Esse cálculo foi considerado pelo julgamento como mais um elemento contrário à tese de que todo o material estivesse destinado exclusivamente ao consumo pessoal.
Reincidência pesou na definição da pena
Outro fator considerado pelo Tribunal foi a reincidência do réu.
Por essa razão, ele não recebeu o benefício conhecido como tráfico privilegiado, que pode reduzir a pena de condenados que sejam primários, tenham bons antecedentes, não se dediquem a atividades criminosas e não integrem organização criminosa.

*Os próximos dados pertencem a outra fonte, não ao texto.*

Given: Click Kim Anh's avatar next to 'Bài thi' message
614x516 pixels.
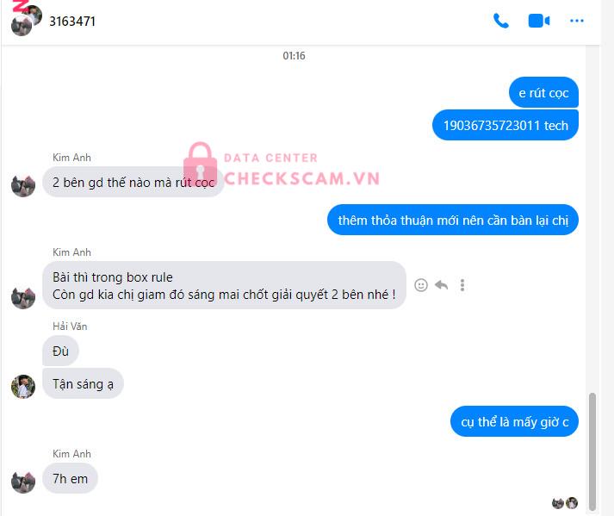Looking at the screenshot, I should coord(23,297).
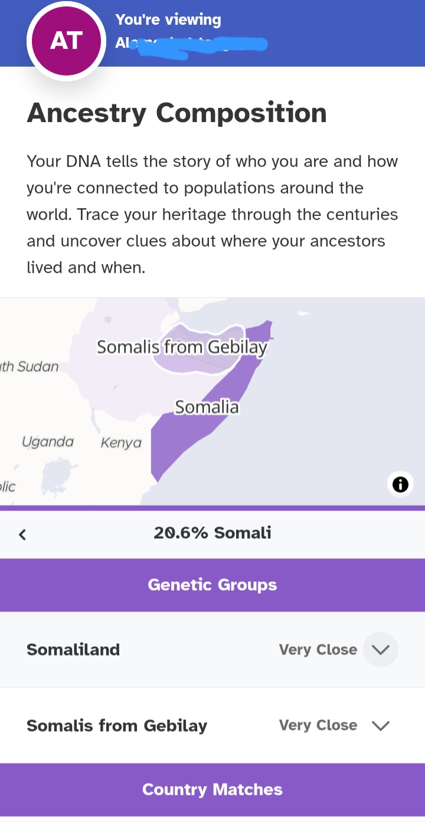The image size is (425, 822).
Task: Click Very Close next to Somaliland
Action: point(318,650)
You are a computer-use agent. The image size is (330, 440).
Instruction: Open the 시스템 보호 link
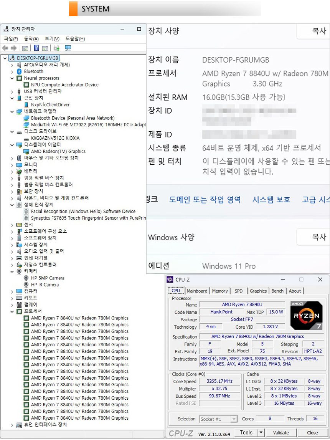(x=271, y=200)
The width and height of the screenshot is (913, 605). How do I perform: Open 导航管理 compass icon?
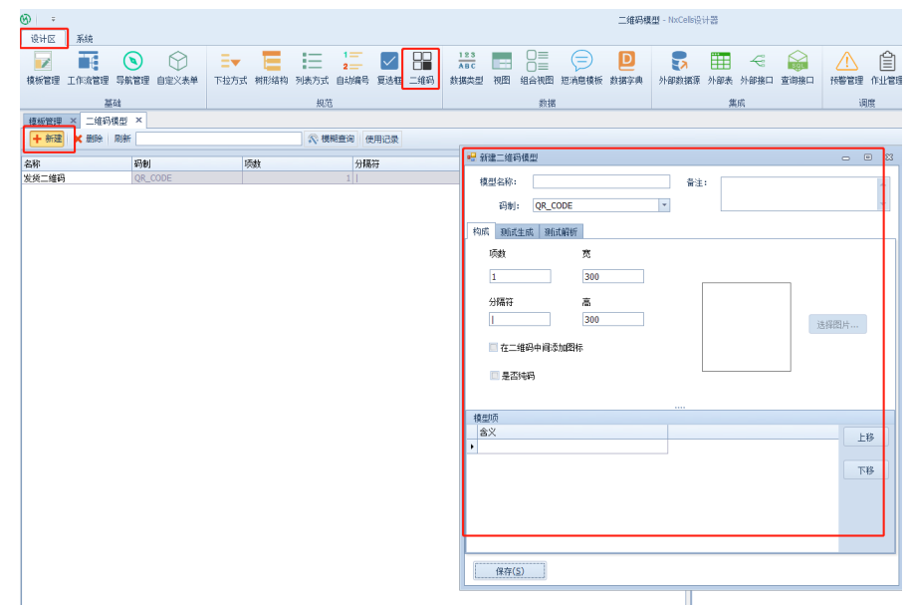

Ao final do julgamento do recurso, a pena foi estabelecida em 5 anos e 5 meses de prisão, inicialmente em regime fechado, além de multa.
Afinal, acima de 40 gramas é tráfico?
Não necessariamente.
O parâmetro de 40 gramas de maconha ou seis plantas-fêmeas definido pelo STF estabelece uma presunção de consumo pessoal, mas não cria uma divisão automática entre usuário e traficante.
Quem estiver com quantidade superior a esse limite não é, apenas por isso, considerado traficante. A Justiça deve observar o contexto da ocorrência, a forma de acondicionamento, as circunstâncias da apreensão e outros elementos de prova.
Foi justamente a análise conjunta desses fatores que levou o TJTO, neste caso, a reformar a decisão de primeira instância e condenar o réu por tráfico.